Ken Wagner's Posts - School Leadership 2.0

Science cannot be secret!

2008-06-22T16:30:52.000Z

In a recent contribution to the growth/value-added discussion on the DATAG listserv, it was stated that "We invite comment from any of our DATAG Colleagues but are especially interested in the opinions of our resident statisticians." The arc of this discussion is exactly what I had feared - and predicted in my initial posting on May 31.

It runs like this: Growth and value-added models are extremely technical. Here, try to read these extremely technical articles. If you do not understand them, defer to the judgment of the statisticians.

The adoption of a growth or value-added model is a public policy decision, informed no doubt by the recommendations of mathematicians, statisticians, and research scientists, but ultimately made by elected and appointed public officials. Any adoption must be supported by a tax-paying public.

Let me offer an example of why we must always question the opinions of experts. It was stated with authority via the DATAG listserv that "The Rand Corporation, one of the country's most esteemed think tanks, have expressed that Sanders' methodology is the 'most preferred' model for value-added calculations."

The Rand report, in fact, concluded that "Full multivariate analysis of the data is flexible and uses correlation among multiple years of data.

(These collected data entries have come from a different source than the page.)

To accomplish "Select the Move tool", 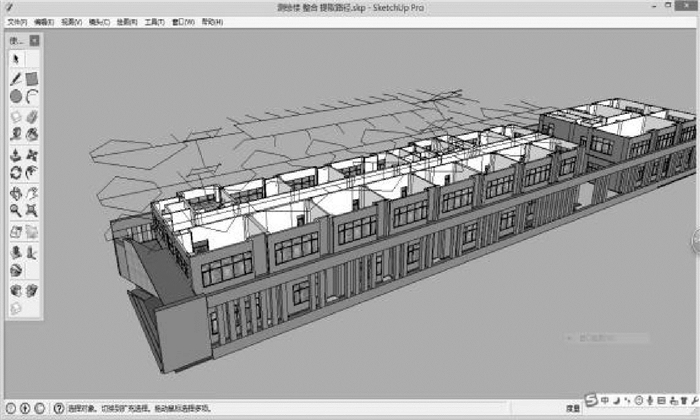I will click(x=31, y=155).
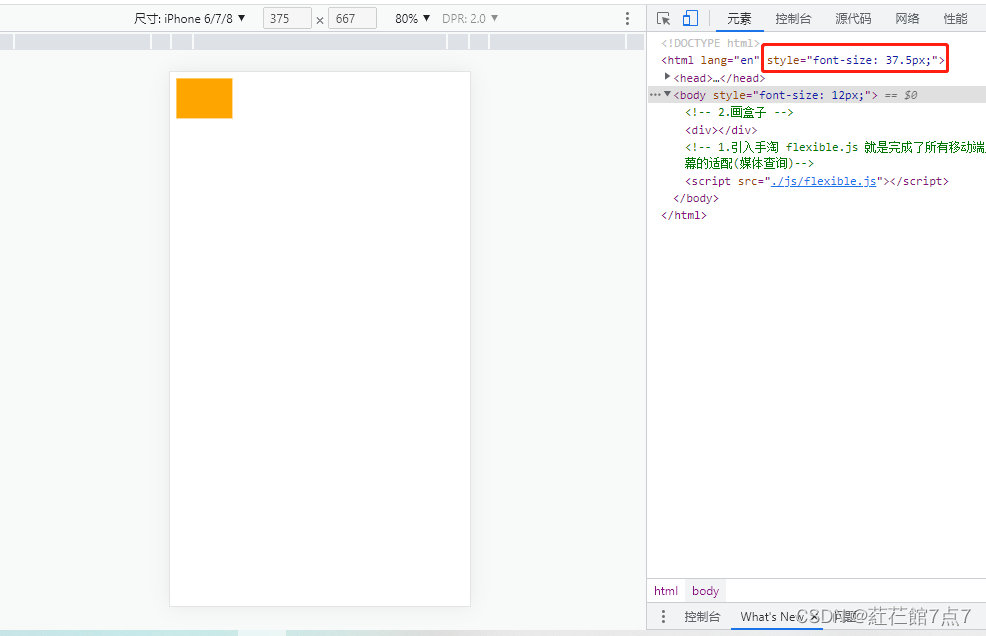Screen dimensions: 986x636
Task: Select the 源代码 panel tab
Action: pos(852,17)
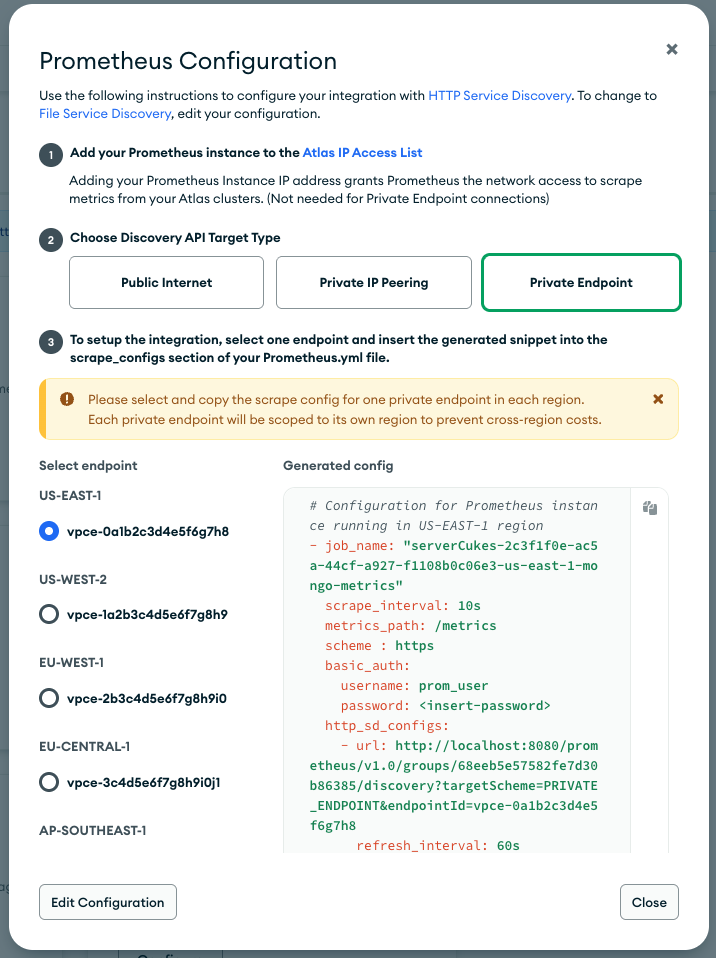
Task: Choose the EU-CENTRAL-1 endpoint radio button
Action: click(x=49, y=782)
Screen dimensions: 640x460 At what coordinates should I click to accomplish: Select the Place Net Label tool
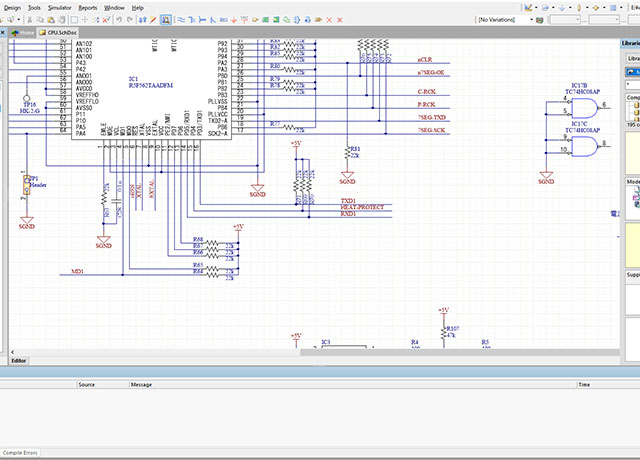[223, 20]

This approach is likely to be preferable but is computationally demanding" (p. xvi). The Rand report is endorsing a methodology (i.e., "full multivariate analysis" with "correlation among multiple years of data") not any particular brand (e.g., Sanders or TVAAS).

On page two of the full report (not distributed via the listserv), the Rand authors speak of the Sanders model as "The most prominent implementation of this approach . . ." but acknowledge that other folks have attempted similar solutions (e.g., Webster and colleagues). On page 63 of the report, they state "The primary disadvantage of the multivariate models is extreme computational burden . . . While progress is being made to overcome these computational challenges (Rasbash and Goldstein, 1994; DebRoy and Bates, 2003), widely available and flexible solutions are still lacking."

Further evidence that current solutions were "still lacking," is the fact that the authors of the Rand report came out with their own model a mere year after the "endorsement" referenced in the DATAG posting. (This Rand model can be found in McCaffrey D., Lockwood J.R., Koretz D., Louis T., Hamilton L. (2004), Models for Value-Added Modeling of Teacher Effects, Journal of Educational and Behavioral Statistics, 29(1), 67-101).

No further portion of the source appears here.